Using an Innovative Interprofessional Education Core Curriculum to Increase Awareness of Primary Headache Disorders' Underdiagnosis, Undertreatment, and Suboptimal Management for Improved Learning and Health Outcomes

Tuesday, September 16, 2025, 1:15 pm - 2:15 pm CDT
interprofessionalcommunityheadache

More individuals complain about headaches than any other condition. Headaches are disorders without a biological marker; the diagnosis is based on history and symptoms. Migraine is the third most prevalent disorder affecting 15% of Americans. As the most stigmatized neurological disease, society and media view it as just a bad headache, instead of a debilitating and disabling disease. Therefore, migraine is often underdiagnosed and undertreated. Similarly, cluster headache, aka suicide headache, remains widely underdiagnosed due to insufficient awareness among physicians frequently causing delayed diagnosis. 71% of headache patients consult their primary care providers (PCP) for headache management, which remains suboptimal with inaccurate diagnoses, inadequate treatment, barbiturate and opioid overuse, and an average four-year gap between diagnosis and initiation of preventive medications. Clinical education on headache disorders in medical schools and advanced providers programs is insufficient in standardization, hours in didactic, residency, and clinical settings to address the very high prevalence of headaches. Therefore, prescribing patterns and patient outcomes vary greatly between providers.

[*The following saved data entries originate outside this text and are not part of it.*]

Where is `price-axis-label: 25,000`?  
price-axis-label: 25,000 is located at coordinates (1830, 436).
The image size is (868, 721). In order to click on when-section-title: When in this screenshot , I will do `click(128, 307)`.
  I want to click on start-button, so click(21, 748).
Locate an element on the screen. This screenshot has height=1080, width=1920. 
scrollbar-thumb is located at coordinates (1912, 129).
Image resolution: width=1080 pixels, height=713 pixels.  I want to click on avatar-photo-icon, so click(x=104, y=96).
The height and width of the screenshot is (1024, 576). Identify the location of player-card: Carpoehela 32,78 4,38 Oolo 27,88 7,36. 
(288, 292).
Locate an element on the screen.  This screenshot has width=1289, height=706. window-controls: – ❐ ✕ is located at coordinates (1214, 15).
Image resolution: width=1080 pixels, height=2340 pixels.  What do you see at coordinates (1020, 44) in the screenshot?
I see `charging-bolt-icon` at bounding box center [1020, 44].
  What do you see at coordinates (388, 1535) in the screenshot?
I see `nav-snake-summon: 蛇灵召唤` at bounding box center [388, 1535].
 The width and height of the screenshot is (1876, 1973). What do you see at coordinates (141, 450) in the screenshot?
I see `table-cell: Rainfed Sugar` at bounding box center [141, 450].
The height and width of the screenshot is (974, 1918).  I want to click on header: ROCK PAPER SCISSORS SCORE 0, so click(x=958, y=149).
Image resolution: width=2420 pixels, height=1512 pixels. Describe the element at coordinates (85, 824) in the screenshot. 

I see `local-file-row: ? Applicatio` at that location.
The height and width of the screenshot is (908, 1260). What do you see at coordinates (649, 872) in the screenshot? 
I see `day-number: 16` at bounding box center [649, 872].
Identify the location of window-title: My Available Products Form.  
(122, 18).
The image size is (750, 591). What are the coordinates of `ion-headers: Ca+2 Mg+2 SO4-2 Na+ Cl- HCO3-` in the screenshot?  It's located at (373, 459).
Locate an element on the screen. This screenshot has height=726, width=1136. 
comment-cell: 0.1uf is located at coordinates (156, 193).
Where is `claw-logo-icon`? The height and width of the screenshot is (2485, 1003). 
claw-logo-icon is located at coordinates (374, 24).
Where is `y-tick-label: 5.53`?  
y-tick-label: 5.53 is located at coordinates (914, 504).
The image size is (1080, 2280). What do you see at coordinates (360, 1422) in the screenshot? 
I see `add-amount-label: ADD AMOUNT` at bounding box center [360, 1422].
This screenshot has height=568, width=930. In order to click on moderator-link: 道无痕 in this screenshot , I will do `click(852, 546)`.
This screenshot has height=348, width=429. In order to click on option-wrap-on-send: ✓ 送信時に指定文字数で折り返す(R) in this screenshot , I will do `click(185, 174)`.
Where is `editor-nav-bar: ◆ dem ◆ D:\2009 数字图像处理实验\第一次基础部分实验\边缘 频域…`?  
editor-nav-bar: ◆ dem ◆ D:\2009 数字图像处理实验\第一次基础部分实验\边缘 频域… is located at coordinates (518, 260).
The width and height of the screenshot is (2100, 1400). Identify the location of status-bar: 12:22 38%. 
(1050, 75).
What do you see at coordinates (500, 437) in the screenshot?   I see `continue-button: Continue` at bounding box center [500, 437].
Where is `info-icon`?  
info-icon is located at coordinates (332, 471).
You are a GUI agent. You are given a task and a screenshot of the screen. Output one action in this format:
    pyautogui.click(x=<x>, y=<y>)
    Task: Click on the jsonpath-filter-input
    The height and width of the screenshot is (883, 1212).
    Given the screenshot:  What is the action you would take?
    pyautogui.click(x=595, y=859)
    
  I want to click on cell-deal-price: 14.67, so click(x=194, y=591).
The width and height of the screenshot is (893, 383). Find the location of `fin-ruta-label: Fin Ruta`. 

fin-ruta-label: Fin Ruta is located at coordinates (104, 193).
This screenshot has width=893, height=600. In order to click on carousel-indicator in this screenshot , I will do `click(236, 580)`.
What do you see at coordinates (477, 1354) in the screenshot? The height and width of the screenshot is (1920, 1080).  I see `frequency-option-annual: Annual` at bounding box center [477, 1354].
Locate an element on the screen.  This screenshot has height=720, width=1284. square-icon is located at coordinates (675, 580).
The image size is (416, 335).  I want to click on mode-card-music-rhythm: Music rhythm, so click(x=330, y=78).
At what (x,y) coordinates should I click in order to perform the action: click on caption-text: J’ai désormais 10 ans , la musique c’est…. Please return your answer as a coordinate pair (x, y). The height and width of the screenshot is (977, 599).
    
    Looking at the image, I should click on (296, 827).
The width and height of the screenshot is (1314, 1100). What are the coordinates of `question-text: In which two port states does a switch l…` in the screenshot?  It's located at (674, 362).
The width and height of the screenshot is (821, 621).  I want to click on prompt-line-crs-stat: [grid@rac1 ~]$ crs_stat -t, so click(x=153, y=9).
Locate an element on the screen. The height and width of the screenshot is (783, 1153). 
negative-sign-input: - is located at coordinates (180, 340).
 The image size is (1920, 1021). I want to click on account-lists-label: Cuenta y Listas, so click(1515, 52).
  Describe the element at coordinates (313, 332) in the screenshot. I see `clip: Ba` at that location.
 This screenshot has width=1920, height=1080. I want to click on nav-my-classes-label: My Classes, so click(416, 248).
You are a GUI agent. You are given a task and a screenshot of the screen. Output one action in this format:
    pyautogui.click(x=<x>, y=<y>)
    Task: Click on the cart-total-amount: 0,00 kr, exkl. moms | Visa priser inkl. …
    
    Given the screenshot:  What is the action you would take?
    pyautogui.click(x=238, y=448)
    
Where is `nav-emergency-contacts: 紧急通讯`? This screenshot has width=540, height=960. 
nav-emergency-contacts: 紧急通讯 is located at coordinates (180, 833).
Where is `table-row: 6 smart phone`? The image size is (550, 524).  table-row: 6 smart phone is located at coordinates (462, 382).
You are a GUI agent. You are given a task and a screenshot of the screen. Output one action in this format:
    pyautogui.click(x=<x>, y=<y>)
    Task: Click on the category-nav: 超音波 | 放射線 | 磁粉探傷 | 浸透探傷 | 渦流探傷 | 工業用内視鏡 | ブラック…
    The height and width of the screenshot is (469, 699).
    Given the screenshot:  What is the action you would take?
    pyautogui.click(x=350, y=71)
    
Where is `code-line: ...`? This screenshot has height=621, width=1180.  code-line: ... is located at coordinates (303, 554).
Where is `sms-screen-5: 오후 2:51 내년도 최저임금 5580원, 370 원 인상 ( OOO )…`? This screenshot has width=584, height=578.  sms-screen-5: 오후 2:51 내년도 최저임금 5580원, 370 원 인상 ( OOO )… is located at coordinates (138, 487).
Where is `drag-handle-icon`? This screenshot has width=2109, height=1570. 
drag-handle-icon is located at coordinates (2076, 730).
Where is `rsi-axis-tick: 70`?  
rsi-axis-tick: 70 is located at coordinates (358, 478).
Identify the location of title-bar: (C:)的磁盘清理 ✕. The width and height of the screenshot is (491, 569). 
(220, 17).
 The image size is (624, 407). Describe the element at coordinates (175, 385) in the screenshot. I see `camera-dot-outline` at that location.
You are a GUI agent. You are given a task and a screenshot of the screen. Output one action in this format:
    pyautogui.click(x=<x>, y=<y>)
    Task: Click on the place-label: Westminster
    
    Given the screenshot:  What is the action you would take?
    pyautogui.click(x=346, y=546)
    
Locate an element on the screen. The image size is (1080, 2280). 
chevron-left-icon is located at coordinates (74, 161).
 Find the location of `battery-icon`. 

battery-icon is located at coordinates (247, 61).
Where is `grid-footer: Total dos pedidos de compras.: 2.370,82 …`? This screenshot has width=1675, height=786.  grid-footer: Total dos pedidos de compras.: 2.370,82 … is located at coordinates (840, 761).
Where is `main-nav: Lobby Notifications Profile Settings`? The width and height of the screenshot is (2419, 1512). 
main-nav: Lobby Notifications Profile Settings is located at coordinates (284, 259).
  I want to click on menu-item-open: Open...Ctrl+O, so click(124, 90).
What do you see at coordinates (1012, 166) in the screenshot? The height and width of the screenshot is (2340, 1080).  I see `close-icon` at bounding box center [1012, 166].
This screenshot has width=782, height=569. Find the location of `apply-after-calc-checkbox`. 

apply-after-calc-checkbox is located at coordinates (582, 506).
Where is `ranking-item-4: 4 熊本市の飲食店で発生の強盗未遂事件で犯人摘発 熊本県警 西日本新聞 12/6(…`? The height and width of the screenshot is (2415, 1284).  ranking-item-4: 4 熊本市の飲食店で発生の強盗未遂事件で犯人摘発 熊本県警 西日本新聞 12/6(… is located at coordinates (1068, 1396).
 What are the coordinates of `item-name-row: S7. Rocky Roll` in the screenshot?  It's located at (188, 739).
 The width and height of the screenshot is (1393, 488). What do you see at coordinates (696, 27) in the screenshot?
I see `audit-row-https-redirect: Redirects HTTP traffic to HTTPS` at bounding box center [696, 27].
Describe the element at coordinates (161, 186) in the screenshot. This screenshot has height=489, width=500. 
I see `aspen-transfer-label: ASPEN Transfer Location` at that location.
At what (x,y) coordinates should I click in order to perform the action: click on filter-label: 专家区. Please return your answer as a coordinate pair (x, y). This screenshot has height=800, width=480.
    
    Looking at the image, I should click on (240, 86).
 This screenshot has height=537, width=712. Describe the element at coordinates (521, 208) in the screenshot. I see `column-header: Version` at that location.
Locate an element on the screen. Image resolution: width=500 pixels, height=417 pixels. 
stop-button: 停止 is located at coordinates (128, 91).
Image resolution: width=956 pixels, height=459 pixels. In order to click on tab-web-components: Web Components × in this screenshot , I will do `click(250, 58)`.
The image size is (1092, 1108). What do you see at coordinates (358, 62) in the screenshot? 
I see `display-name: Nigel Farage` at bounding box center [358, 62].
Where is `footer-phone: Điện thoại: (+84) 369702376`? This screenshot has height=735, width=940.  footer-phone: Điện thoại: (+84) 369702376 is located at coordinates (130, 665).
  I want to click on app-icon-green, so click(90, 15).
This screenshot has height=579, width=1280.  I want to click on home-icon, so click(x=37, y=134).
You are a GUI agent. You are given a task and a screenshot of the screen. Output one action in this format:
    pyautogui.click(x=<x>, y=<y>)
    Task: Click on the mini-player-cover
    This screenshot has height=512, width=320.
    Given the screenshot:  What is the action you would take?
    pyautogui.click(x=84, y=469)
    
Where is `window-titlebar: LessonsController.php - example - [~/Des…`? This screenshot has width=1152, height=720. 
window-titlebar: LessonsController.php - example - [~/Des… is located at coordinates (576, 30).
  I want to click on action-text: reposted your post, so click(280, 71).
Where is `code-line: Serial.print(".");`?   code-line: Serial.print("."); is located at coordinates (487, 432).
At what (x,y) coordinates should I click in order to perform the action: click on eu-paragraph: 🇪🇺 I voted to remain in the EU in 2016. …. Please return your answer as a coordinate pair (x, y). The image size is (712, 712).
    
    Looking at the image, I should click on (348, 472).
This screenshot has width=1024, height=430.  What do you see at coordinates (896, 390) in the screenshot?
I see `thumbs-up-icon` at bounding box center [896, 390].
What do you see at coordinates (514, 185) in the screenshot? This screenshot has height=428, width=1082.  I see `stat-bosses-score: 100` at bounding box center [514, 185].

The “Engage Me – All About the Patient” series is an innovative, virtual interprofessional education (IPE) core curriculum for collaborative student learning from the University of Texas Medical Branch (UTMB) Medical, Physician Assistant, Nursing, Physical Therapy, Occupational Therapy, Biomedical Sciences, Public and Population Health education programs. It aims to educate about challenging health topics including primary headache disorders; economic implications of the public health burden of diseases; tools to reduce diagnostic errors and improve health outcomes. “Engage Me” also allows students to hear patients’ and caregivers’ medical and personal experiences becoming a platform for community engagement and awareness. The session fosters small IPE student teams to apply their roles to clinical-decision and community engagement skills during case studies. A large debrief allows for student team reflection and discussion. Thus, “Engage Me” integrates all four IPEC core competencies to improve outcomes for a particular health condition.

Speakers from family medicine, neurology, nursing, research, medical sociology, social work, national patient advocacy organizations (Alliance for Headache Disorders Advocacy, National Headache Foundation, Clusterbusters, Association of Migraine Disorders, and Coalition for Headache and Migraine Patients) and headache patients provide information on patient resources, support groups, and advocacy opportunities. Post-assessments consistently show an average of 65.2% of students report a history of headaches or know people with a headache disease. Also, 98.4% of students report being either very satisfied (65.63 %) or satisfied (32.81%) with this activity and find it applicable to their careers.